En revanche, lorsque l’inaptitude du salarié est consécutive à un accident du travail ou à une maladie professionnelle, l’indemnité compensatrice de préavis obéit à un régime spécifique .
Enfin, dès lors qu’elle a la nature d’un salaire, l’indemnité compensatrice de préavis ouvre droit à une indemnité compensatrice de congés payés.
Tout salarié acquiert des congés payés au cours de l’exécution de son contrat de travail. En principe, il acquiert 2,5 jours ouvrables de congés payés par mois de travail effectif, ou période assimilée. Depuis la réforme intervenue en 2024, les périodes d’arrêt de travail pour maladie ou accident non professionnel ouvrent également droit à l’acquisition de congés payés, à hauteur de 2 jours ouvrables par mois, dans la limite de 24 jours ouvrables par période de référence. Ce droit résulte des articles L. 3141-5, 7° et L. 3141-5-1 du Code du travail.
L’indemnité compensatrice de congés payés correspond aux congés acquis par le salarié, mais non pris à la date de rupture du contrat de travail.
Elle doit être versée lors de l’établissement du solde de tout compte.
Lorsque le licenciement est contesté, plusieurs types d’irrégularités peuvent être invoqués. Chacune entraîne des conséquences indemnitaires distinctes.
Lorsque la procédure de licenciement n’a pas été régulièrement suivie, le salarié peut obtenir une indemnité pouvant aller jusqu’à un mois de salaire.
Cette hypothèse vise notamment les irrégularités relatives à la convocation à l’entretien préalable, au respect des délais légaux ou encore aux conditions de tenue de cet entretien.
Lorsque le licenciement est jugé dépourvu de cause réelle et sérieuse, le salarié peut obtenir une indemnité fixée selon un barème légal, tenant compte notamment de son ancienneté et de l’effectif de l’entreprise .
La réintégration du salarié dans l’entreprise est également possible mais elle suppose l’accord des deux parties.
Dans certains cas limitativement prévus par la loi, le licenciement peut être déclaré nul.
L’article L. 1235-3-1 du Code du travail vise notamment les licenciements intervenus en violation d’une liberté fondamentale, en raison de faits de harcèlement moral ou sexuel, ou encore en raison d’une discrimination.

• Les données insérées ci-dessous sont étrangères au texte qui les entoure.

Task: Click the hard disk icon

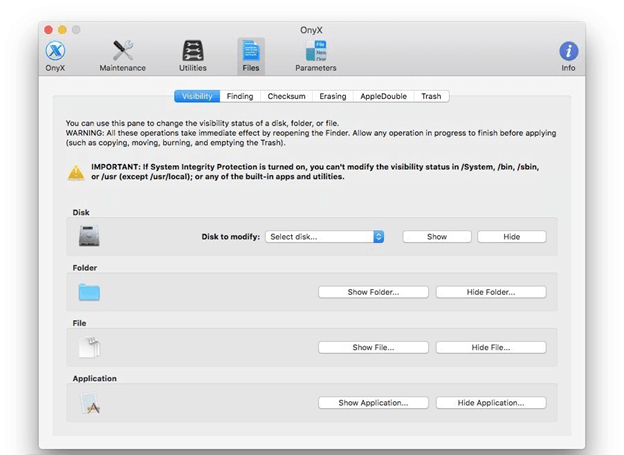Action: (89, 237)
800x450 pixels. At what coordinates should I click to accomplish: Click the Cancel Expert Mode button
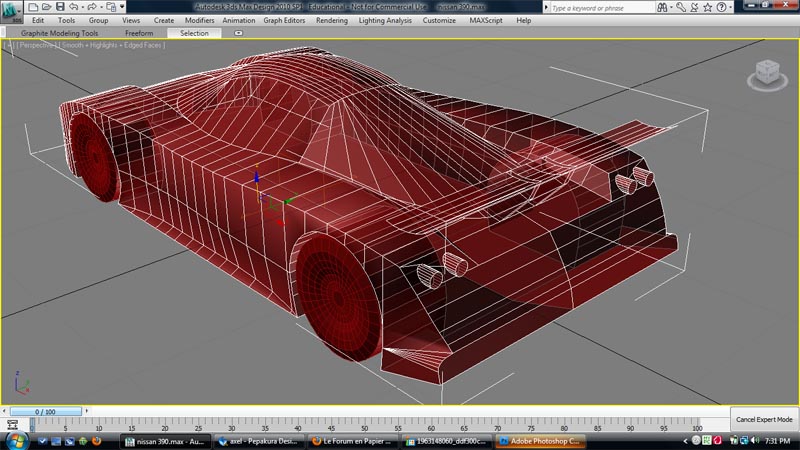764,419
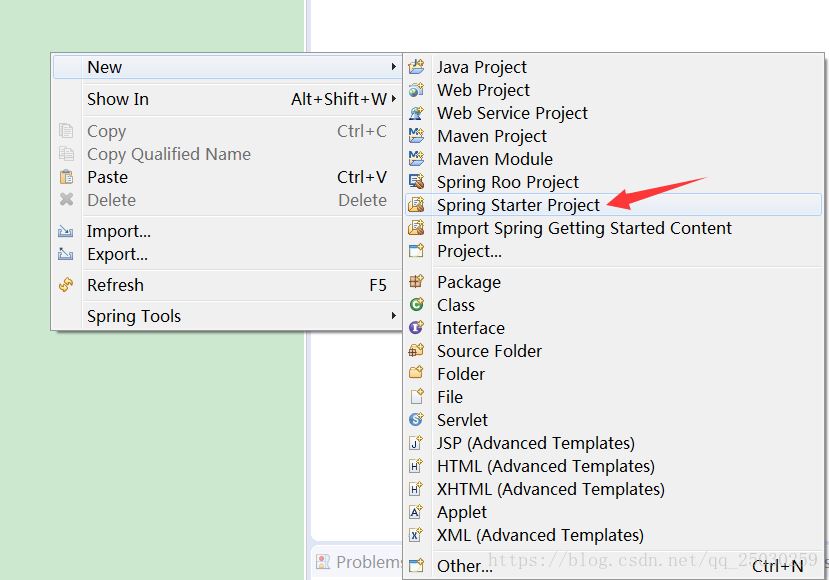Open Other... wizard entry

tap(464, 566)
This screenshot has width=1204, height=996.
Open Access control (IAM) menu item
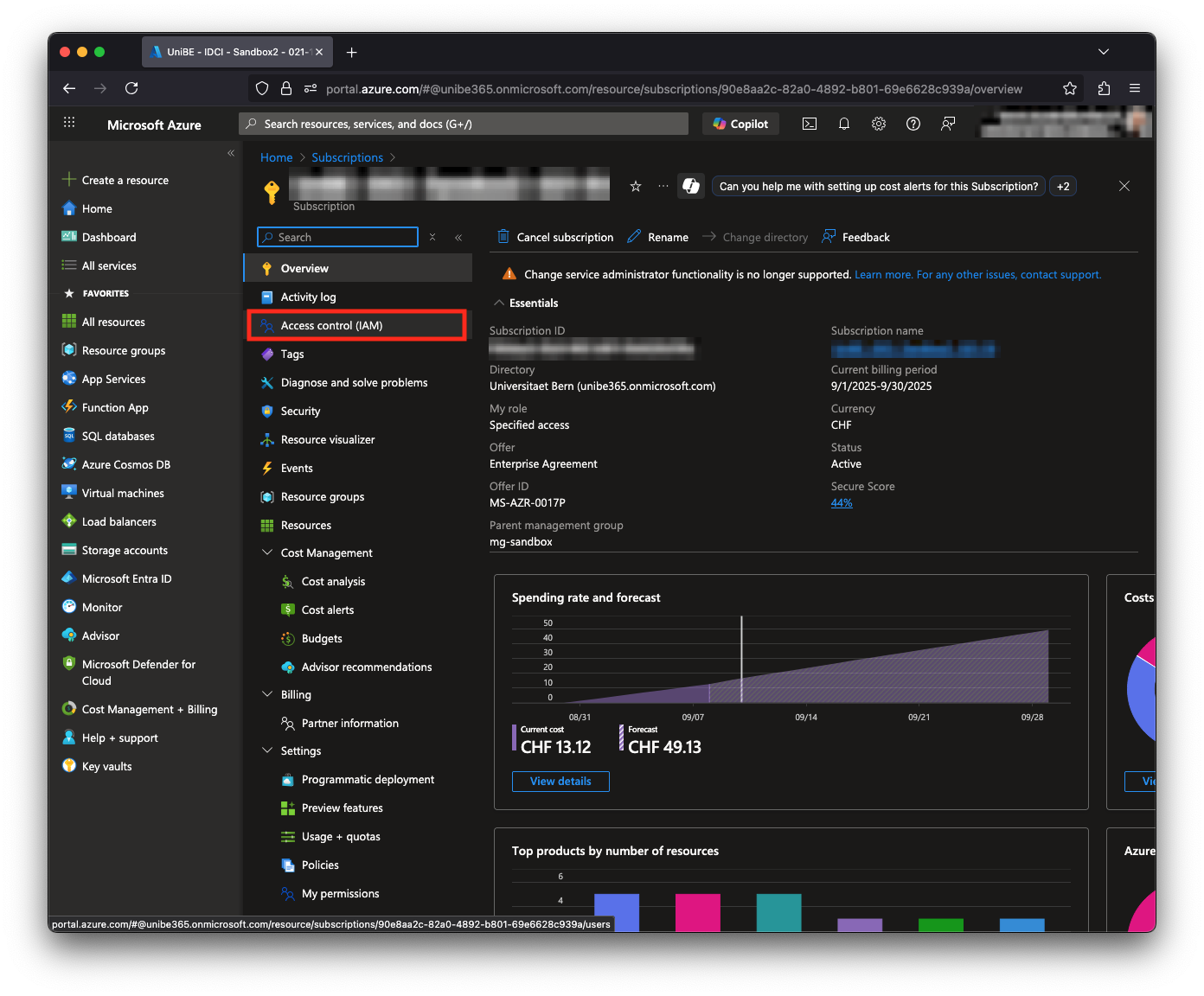[x=332, y=326]
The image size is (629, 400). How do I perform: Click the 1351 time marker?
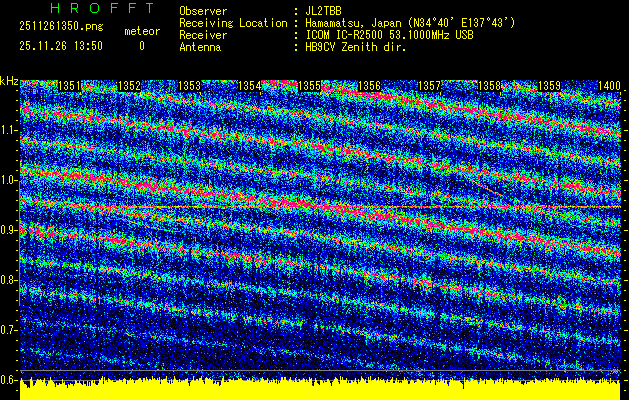click(x=70, y=87)
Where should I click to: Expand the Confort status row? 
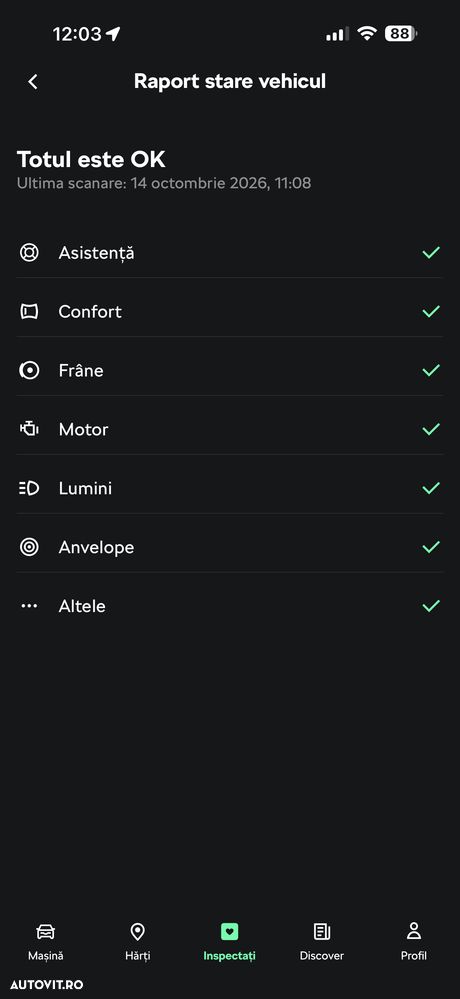pyautogui.click(x=230, y=312)
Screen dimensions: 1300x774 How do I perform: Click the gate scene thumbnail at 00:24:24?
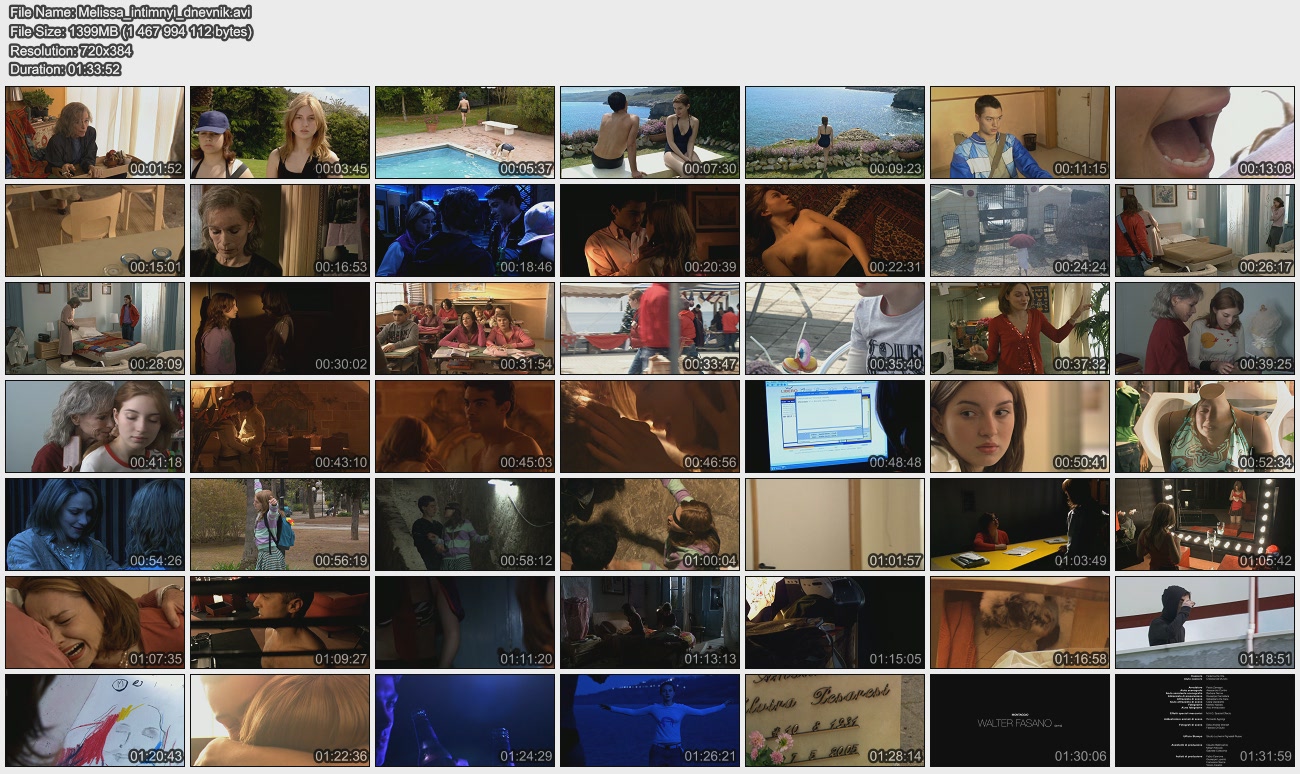(x=1020, y=230)
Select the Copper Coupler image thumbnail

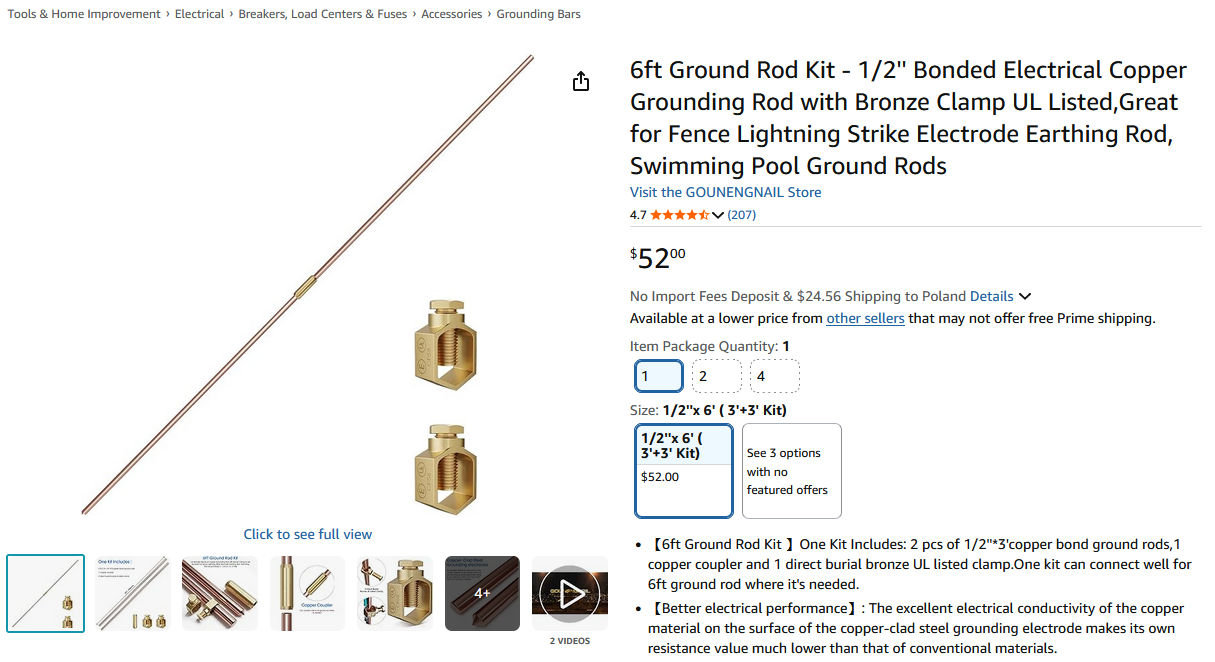[307, 593]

En cas de nullité du licenciement, le salarié peut en principe demander sa réintégration dans l’entreprise, avec paiement des salaires dont il a été privé.
Lorsque la réintégration est impossible ou lorsque le salarié ne la demande pas, celui-ci peut obtenir une indemnité qui ne peut être inférieure à six mois de salaire.
Le caractère vexatoire du licenciement constitue une demande distincte.
Il vise l’hypothèse dans laquelle le licenciement, qu’il soit justifié ou non, a été prononcé ou exécuté dans des circonstances brutales, humiliantes, déloyales ou attentatoires à la dignité du salarié.
Le salarié doit alors démontrer l’existence d’un préjudice distinct de celui résultant de la seule perte de son emploi. Il peut s’agir, par exemple, d’une atteinte à son honneur, à sa réputation, à sa dignité ou à son état moral.
Ce préjudice doit être justifié de manière précise.
Enfin, lorsque la rupture intervient dans le cadre d’une relation de travail dissimulée, le salarié peut obtenir une indemnité forfaitaire égale à six mois de salaire.
Cette indemnité s’ajoute, le cas échéant, aux autres sommes dues au titre de la rupture du contrat de travail.